This manual page documents briefly the john command. This manual page was written for the Debian GNU/Linux distribution because the original program does not have a manual page. john, better known as John the Ripper, is a tool to find weak passwords of users in a server. John can use a dictionary or some search pattern as well as a password file to check for passwords. John supports different cracking modes and understands many ciphertext formats, like several DES variants, MD5 and blowfish. It can also be used to extract AFS and Windows NT passwords.
To use John, you just need to supply it a password file and the desired options. If no mode is specified, john will try "single" first, then "wordlist" and finally "incremental".

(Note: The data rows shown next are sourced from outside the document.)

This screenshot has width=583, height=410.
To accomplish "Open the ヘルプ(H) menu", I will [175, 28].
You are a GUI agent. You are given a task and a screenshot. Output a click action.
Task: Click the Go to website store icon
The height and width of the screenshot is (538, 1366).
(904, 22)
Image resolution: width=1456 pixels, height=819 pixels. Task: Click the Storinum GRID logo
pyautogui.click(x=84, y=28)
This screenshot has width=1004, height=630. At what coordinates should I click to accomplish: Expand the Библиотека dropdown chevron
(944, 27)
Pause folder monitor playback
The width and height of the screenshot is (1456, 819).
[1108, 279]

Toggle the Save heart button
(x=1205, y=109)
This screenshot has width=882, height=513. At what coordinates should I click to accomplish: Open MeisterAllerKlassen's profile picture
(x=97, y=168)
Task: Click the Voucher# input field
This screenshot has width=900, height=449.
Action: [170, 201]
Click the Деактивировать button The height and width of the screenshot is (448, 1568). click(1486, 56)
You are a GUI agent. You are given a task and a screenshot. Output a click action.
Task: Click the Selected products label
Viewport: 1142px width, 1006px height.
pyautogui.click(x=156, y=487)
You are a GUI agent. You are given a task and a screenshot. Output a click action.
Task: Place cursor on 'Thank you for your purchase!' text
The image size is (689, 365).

Once John finds a password, it will be printed to the terminal and saved into a file called ~/.john/john.pot. John will read this file when it restarts so it doesn't try to crack already done passwords.
To see the cracked passwords, use
john -show passwd
Important: do this under the same directory where the password was cracked (when using the cronjob, /var/lib/john), otherwise it won't work.
While cracking, you can press any key for status, or Ctrl+C to abort the session, saving point information to a file ( ~/.john/john.rec by default). By the way, if you press Ctrl+C twice John will abort immediately without saving. The point information is also saved every 10 minutes (configurable in the configuration file, ~/.john/john.ini or ~/.john/john.conf ) in case of a crash.
To continue an interrupted session, run:
john -restore
Now, you may notice that many accounts have a disabled shell, you can make John ignore these (assume that shell is called /etc/expired ):
john -show -shells:-/etc/expired passwd
You might want to mail all the users who got weak passwords, to tell them to change the passwords. It's not always a good idea though (unfortunately, lots of people seem to ignore such mail, it can be used as a hint for crackers, etc), but anyway, I'll assume you know what you're doing. Get a copy of the 'mailer' script supplied with John, so you won't change anything that's under /usr/sbin ; edit the message it sends, and possibly the mail command inside it (especially if the password file is from a different box than you got John running on). Then run:
./mailer passwd
Anyway, you probably should have a look at /usr/share/doc/john/OPTIONS for a list of all the command line options, and at /usr/share/doc/john/EXAMPLES for more John usage examples with other cracking modes.
mailer(8), unafs(8), unique(8), unshadow(8),
The programs and the configuration files are documented fully by John's documentation, which should be available in /usr/share/doc/john or other location, depending on your system.